Лиза Калитина - в доме, в зале - линолеумовый пол, в нем холодком отражаются белые окна. Лиза Калитина стоит среди комнаты, девушка, как березовая горечь в июне в рассвете, волосы разбились, руки в боки, носки туфлей врозь. Кто она - молодой зеленый лук? шахматная королева на шахматной доске квадратов линолеума? Горький зеленый лук. Старшая Надежда, в шали на плечах и с концом шали на полу, с книгой в руке, идет мимо. Лиза говорит:

- Наденька, - метель. Пойдем к морю.

И Лиза Калитина одна, без лыж, пробирается по снегу за дачи, за сосны. Обрыв гранитными глыбами валится в море. Буроствольные сосны стоят щетиной. Море - под обрывом льды, там далеко свинец воды, и там далеко мутный в метели красный свет уходящей зари. Снежные струи бегут кругом, кружатся около, засыпают. Сосны шумят, шипят в ветре, качаются. По колена в снегу, ног под юбкой не видно. - "Это я, я". - снег не комкается в руках, его нельзя кинуть, он рассыпается серебряной синей пылью. Разбежаться - три шага, вот от этой корявой сосны обрыв; упасть под обрыв, на льды.

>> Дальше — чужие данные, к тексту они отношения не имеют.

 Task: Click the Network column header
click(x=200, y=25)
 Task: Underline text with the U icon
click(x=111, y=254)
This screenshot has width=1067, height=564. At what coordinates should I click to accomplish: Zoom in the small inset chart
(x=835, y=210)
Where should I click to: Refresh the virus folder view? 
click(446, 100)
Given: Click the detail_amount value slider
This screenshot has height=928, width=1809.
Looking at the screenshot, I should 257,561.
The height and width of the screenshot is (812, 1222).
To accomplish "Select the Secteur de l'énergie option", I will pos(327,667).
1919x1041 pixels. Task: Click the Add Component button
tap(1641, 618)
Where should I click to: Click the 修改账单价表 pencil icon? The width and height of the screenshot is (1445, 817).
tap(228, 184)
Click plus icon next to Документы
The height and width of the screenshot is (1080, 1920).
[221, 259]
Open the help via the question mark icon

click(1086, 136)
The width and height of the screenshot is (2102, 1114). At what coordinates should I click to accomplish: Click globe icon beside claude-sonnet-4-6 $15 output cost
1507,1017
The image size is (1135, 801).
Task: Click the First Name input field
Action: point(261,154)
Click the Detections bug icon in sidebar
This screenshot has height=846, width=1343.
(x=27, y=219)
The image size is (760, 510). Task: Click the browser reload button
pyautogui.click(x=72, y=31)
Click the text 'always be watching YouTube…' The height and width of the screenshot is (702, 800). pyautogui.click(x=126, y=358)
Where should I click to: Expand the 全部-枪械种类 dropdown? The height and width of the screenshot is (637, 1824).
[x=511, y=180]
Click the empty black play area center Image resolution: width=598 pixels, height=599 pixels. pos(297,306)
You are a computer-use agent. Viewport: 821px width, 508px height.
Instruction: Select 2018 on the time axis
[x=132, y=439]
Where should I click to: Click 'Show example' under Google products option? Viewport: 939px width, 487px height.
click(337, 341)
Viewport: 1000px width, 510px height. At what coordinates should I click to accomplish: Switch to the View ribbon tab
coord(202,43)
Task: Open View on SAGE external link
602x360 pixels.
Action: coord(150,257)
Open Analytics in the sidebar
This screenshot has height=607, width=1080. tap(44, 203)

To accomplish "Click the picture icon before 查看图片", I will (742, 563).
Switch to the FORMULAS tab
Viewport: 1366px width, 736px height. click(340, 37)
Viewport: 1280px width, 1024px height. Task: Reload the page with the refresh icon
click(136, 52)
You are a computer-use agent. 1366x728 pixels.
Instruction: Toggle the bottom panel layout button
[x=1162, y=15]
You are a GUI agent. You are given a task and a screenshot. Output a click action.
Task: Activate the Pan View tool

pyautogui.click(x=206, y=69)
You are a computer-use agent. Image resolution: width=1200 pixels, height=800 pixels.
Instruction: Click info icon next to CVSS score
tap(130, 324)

- В "Черном Вороне" князь Павел Павлович Трубецкой, проснувшись в 31-ом номере, в пижаме, тщательно моется, бреется, душится, разглаживает редеющий свой пробор, чуть-чуть кряхтит, шнуруя ботинки, - и лицо его сизеет, когда он ловит запонку, чтоб застегнуть воротничок. Князь вспоминает о партии в шахматы без короля. Князь звонит, просит сельтерской; в тридцать девятом номере, напротив, - громкий спор о России. Сельтерская шипит, охлаждает.

- Какая погода сегодня?

- Метель, ваше сиятельство.

- Ах, метель, хорошо. Ступайте.

Шведская церковь мутнеет в метели, в сумерках. Лоллий Кронидов проклинает Россию, страну хамов, холуев и предателей, гудят незнакомые басы, клуб и хождение в третьем этаже уже начались. Князь перелистывает Ноа-Ноа Поля Гогена - ту работу, которую князь начал полгода назад, нельзя кончить, потому что не хватает дней. За стеною злобно кричат о России - несколько сразу. Князь идет вниз, в ресторан, выпить кофе. Оркестр играет аргентинский танец, скрипки кажутся голыми. Уже зажгли электричество. Обер - русский офицер - склоняется почтительно. Князь молчалив.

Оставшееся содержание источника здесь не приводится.